▶ Instructions to follow: Among the records below, find the lines with the word "document" and copy them.

[[ Material for the task, beginning ]]

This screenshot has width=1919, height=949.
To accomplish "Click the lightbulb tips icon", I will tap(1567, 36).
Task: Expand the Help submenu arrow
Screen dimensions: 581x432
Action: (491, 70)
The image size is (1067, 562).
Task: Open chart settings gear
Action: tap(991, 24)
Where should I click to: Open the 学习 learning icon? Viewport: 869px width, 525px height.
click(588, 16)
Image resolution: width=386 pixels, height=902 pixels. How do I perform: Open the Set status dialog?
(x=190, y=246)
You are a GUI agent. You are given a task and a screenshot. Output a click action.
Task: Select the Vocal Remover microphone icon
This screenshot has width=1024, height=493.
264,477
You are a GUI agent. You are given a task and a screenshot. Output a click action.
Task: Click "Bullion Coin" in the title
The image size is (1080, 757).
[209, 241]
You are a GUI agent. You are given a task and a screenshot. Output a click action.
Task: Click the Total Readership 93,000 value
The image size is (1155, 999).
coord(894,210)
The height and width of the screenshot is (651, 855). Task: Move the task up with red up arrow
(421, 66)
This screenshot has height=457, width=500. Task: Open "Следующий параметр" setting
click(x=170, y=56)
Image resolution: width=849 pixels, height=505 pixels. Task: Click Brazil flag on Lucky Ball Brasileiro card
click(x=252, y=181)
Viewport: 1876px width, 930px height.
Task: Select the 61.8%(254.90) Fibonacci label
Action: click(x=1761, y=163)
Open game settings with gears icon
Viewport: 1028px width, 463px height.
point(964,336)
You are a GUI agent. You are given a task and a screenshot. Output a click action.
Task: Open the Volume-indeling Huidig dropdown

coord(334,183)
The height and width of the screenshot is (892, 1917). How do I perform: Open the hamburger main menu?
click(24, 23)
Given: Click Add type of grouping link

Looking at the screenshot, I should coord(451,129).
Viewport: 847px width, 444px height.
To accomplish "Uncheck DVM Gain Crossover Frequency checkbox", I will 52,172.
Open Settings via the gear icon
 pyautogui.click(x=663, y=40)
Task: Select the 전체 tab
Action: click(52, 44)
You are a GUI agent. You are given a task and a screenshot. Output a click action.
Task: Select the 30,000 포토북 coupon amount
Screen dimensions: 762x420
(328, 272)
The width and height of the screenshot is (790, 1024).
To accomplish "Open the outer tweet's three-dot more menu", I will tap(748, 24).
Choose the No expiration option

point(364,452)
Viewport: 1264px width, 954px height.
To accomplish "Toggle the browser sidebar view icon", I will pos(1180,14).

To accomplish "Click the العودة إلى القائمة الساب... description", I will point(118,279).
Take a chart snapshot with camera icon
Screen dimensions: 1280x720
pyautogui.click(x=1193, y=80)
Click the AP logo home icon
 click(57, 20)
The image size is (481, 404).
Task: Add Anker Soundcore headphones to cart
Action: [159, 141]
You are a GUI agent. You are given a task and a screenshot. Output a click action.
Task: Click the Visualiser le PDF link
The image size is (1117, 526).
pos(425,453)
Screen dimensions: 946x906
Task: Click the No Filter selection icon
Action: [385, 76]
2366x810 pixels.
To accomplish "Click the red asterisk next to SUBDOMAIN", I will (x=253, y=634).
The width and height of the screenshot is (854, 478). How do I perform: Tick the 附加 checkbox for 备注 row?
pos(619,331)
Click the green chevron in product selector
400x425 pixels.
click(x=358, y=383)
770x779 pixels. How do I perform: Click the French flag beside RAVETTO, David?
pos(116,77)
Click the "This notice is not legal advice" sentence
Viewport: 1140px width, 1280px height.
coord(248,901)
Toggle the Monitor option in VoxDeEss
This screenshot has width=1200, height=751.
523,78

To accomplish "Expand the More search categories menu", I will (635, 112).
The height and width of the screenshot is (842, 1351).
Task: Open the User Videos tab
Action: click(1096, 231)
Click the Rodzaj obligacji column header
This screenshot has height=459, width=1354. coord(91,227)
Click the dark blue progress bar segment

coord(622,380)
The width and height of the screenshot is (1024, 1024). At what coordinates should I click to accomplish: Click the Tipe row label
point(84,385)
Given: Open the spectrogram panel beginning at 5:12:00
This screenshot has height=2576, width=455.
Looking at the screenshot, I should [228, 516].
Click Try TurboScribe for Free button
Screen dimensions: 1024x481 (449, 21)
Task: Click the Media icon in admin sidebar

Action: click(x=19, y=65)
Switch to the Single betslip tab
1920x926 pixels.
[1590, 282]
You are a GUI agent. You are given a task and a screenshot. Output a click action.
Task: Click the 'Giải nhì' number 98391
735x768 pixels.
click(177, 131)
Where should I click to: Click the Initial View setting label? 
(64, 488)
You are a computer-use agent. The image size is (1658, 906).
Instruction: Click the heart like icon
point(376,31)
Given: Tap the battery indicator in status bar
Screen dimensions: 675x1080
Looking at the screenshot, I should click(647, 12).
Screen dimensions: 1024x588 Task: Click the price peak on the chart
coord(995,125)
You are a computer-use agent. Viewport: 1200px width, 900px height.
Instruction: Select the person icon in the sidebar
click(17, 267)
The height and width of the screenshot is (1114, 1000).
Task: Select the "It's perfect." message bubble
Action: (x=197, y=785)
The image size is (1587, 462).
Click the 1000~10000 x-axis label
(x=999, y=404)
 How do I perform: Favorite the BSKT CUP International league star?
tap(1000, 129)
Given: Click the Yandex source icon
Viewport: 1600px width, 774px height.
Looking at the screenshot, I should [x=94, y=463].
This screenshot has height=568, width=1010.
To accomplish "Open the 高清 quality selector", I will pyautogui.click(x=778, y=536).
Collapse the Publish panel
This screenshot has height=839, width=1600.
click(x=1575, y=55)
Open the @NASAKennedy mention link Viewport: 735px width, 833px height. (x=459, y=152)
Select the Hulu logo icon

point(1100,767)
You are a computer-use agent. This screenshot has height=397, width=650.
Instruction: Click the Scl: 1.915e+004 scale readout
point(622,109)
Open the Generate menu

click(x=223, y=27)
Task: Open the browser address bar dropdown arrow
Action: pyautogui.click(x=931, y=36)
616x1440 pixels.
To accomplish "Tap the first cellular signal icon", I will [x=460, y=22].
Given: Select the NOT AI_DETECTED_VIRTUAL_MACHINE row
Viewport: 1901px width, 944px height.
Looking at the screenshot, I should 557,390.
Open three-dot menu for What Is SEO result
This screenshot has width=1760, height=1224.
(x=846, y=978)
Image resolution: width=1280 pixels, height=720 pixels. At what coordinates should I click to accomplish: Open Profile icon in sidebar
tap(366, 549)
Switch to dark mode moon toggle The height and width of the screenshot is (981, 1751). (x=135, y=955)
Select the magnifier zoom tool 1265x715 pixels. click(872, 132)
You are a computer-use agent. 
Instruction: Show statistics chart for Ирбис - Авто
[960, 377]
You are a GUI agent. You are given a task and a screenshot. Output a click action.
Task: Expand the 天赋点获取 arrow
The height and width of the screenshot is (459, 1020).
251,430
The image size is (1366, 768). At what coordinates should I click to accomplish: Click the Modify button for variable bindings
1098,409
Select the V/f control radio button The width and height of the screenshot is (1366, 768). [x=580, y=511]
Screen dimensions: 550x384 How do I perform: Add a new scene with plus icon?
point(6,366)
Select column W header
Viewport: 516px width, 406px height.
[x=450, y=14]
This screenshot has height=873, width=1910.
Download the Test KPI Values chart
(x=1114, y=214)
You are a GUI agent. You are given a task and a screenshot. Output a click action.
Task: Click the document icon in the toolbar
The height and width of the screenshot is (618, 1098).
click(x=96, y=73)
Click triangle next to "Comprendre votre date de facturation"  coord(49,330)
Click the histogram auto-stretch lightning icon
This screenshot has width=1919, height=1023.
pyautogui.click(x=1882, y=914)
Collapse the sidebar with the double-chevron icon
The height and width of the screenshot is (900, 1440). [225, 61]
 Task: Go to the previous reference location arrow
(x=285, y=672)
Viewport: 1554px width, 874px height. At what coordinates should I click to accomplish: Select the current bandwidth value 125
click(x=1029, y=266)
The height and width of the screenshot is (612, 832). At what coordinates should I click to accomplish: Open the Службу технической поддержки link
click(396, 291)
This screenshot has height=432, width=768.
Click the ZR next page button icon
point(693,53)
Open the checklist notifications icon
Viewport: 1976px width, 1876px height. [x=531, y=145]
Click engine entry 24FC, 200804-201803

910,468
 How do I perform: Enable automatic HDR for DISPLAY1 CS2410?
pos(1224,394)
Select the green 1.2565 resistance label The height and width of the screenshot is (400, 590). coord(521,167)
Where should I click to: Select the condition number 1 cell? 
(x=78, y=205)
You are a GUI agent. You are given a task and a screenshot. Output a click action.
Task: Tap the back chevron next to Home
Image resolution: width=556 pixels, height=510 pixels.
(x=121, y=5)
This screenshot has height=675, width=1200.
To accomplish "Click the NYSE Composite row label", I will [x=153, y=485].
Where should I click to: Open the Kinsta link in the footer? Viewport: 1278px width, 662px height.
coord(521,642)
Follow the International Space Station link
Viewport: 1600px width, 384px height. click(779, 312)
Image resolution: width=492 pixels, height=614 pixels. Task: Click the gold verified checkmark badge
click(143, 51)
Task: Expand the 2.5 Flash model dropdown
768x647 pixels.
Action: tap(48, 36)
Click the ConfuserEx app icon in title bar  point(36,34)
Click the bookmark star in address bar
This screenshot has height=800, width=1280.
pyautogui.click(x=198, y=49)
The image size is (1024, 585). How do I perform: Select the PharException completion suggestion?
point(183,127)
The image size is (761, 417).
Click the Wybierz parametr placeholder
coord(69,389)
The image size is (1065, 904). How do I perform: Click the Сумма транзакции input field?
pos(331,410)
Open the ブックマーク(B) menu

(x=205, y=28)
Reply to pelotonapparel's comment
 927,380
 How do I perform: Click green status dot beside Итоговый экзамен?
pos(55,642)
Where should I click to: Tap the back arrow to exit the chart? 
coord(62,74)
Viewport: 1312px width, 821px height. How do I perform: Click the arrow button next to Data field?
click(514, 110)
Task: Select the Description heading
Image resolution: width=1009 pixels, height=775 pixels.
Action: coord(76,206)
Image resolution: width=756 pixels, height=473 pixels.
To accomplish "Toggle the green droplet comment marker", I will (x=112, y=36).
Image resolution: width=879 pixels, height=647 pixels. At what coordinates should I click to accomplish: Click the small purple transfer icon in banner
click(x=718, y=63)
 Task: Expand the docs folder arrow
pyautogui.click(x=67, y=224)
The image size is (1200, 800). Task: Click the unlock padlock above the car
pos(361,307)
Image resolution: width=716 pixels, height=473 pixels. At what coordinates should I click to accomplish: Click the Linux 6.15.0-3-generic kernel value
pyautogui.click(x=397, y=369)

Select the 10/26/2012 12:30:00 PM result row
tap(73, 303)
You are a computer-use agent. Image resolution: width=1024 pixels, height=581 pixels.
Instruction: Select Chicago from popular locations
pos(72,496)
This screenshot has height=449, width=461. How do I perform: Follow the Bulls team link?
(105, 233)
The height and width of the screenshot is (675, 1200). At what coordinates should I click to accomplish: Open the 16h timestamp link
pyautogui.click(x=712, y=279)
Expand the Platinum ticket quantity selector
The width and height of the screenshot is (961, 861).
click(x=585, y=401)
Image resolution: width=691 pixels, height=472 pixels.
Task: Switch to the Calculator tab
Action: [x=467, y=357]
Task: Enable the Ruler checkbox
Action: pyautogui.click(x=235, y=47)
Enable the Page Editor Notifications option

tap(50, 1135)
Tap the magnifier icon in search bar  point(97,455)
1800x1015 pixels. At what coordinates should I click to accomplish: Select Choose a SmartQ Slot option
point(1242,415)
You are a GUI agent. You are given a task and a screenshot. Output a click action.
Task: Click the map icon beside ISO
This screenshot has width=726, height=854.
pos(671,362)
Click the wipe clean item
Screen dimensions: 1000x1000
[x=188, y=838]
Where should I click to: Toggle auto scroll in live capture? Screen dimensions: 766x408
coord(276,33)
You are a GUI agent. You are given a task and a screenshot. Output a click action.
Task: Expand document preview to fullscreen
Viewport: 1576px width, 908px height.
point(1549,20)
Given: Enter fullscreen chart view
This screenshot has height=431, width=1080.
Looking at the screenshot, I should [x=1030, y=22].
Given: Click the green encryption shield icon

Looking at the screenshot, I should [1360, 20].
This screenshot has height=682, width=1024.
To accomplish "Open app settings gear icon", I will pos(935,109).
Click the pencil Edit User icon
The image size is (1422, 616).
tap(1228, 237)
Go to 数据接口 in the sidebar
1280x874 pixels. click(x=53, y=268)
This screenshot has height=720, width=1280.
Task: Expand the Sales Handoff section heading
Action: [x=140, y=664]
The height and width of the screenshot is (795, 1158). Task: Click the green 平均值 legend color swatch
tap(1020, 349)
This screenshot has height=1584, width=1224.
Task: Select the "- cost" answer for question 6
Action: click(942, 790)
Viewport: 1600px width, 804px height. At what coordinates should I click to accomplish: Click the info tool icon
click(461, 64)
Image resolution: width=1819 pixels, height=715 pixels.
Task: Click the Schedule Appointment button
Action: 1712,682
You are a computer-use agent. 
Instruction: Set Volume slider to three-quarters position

[[ Material for the task, end ]]

▶ Solution to this task:
Task: Click the document icon in the toolbar
Task: Expand document preview to fullscreen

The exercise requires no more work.